Task instructions: Pull out of the data below the stretch of lines bounded by the one containing "[Sıtma Uyarısı: Seyahat" and the one containing "Ağır (228, 1244)", both bounds included, unchanged.

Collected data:

====

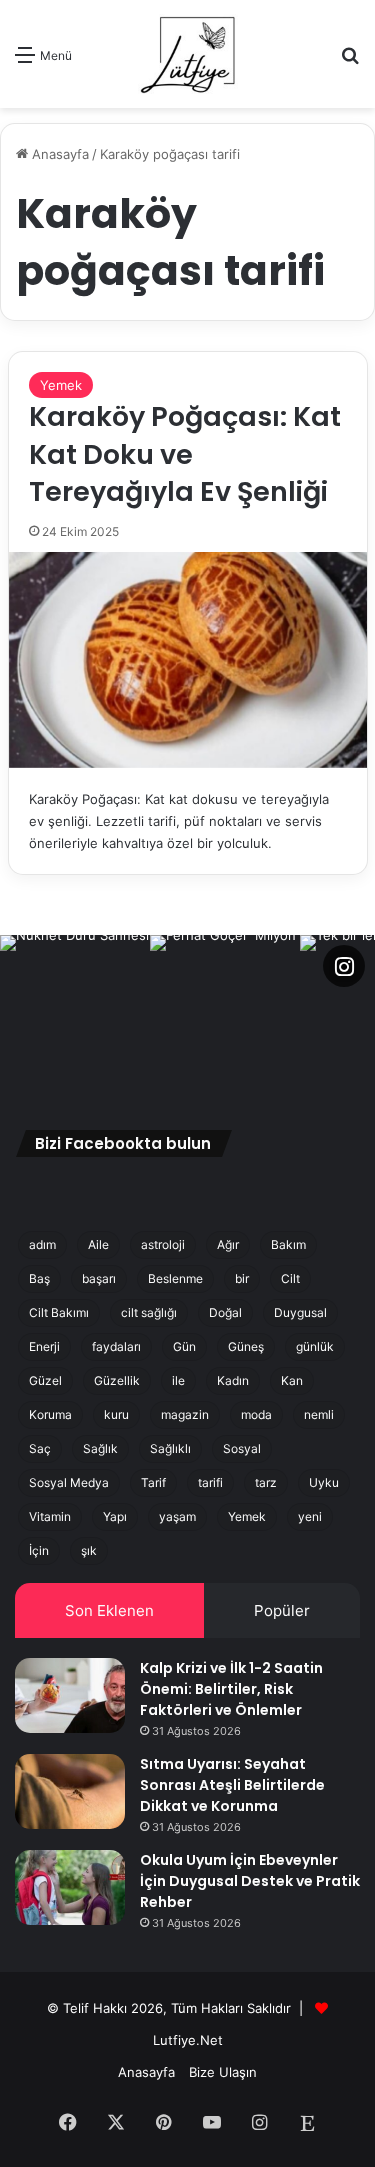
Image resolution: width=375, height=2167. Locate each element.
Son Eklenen (109, 1610)
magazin (185, 1414)
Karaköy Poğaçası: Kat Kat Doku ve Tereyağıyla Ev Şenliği (185, 454)
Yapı (115, 1516)
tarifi (210, 1482)
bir (242, 1278)
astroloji (163, 1244)
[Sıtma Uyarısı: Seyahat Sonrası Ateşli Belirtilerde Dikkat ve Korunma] (70, 1791)
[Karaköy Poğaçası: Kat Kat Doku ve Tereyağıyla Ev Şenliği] (188, 660)
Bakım (288, 1244)
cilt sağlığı (149, 1312)
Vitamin (50, 1516)
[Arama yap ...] (350, 61)
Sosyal (242, 1448)
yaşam (177, 1516)
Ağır (228, 1244)
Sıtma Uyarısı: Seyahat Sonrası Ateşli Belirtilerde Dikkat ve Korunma (232, 1785)
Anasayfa (58, 154)
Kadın (233, 1380)
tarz (266, 1482)
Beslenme (175, 1278)
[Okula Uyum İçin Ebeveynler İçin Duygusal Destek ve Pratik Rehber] (70, 1887)
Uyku (324, 1482)
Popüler (282, 1610)
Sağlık (100, 1448)
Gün (184, 1346)
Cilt (290, 1278)
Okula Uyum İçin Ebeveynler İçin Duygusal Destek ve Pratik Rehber (250, 1881)
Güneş (246, 1346)
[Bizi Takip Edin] (344, 966)
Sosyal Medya (69, 1482)
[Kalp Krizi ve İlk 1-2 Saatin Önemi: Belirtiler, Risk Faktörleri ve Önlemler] (70, 1695)
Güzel (45, 1380)
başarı (99, 1278)
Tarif (153, 1482)
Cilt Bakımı (59, 1312)
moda (256, 1414)
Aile (98, 1244)
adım (42, 1244)
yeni (310, 1516)
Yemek (61, 385)
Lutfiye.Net (188, 2040)
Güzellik (117, 1380)
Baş (39, 1278)
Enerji (44, 1346)
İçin (39, 1550)
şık (89, 1550)
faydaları (116, 1346)
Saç (40, 1448)
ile (178, 1380)
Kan (292, 1380)
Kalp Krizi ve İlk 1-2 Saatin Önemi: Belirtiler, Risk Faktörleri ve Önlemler (231, 1689)
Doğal (225, 1312)
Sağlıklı (170, 1448)
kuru (116, 1414)
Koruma (50, 1414)
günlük (315, 1346)
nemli (319, 1414)
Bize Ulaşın (223, 2072)
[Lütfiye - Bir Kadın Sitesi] (188, 54)
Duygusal (300, 1312)
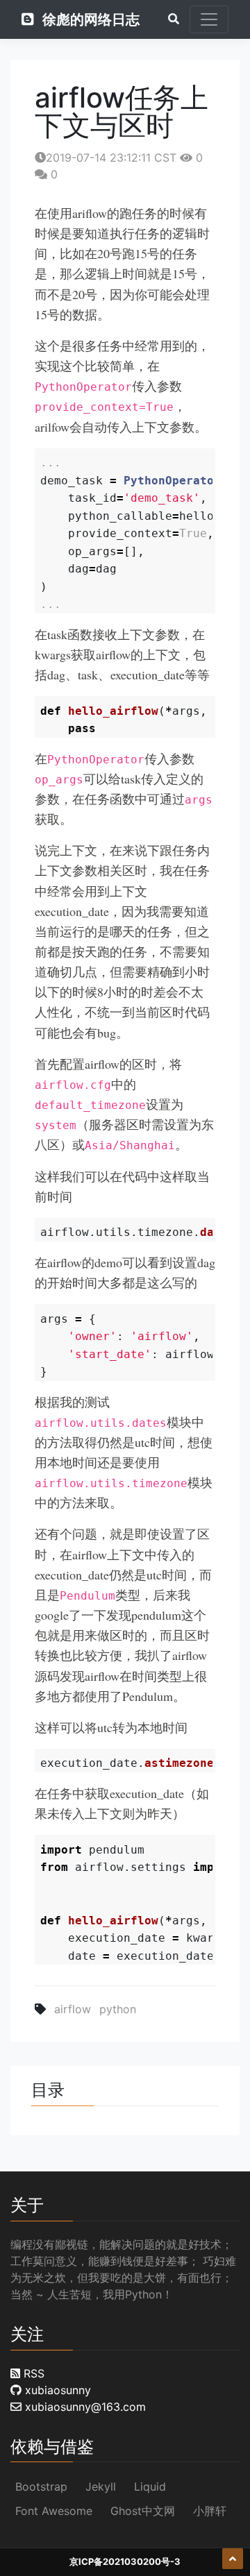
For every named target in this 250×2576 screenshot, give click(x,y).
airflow (72, 2009)
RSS (32, 2373)
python (117, 2009)
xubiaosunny (56, 2390)
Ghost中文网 (142, 2511)
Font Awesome (53, 2511)
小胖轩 (209, 2511)
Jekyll (100, 2486)
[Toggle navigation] (209, 19)
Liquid (150, 2486)
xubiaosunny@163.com (84, 2407)
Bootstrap (41, 2486)
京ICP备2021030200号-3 (125, 2561)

====

Answer section:
[Sıtma Uyarısı: Seyahat Sonrası Ateşli Belirtilerde Dikkat ve Korunma] (70, 1791)
[Karaköy Poğaçası: Kat Kat Doku ve Tereyağıyla Ev Şenliği] (188, 660)
Bakım (288, 1244)
cilt sağlığı (149, 1312)
Vitamin (50, 1516)
[Arama yap ...] (350, 61)
Sosyal (242, 1448)
yaşam (177, 1516)
Ağır (228, 1244)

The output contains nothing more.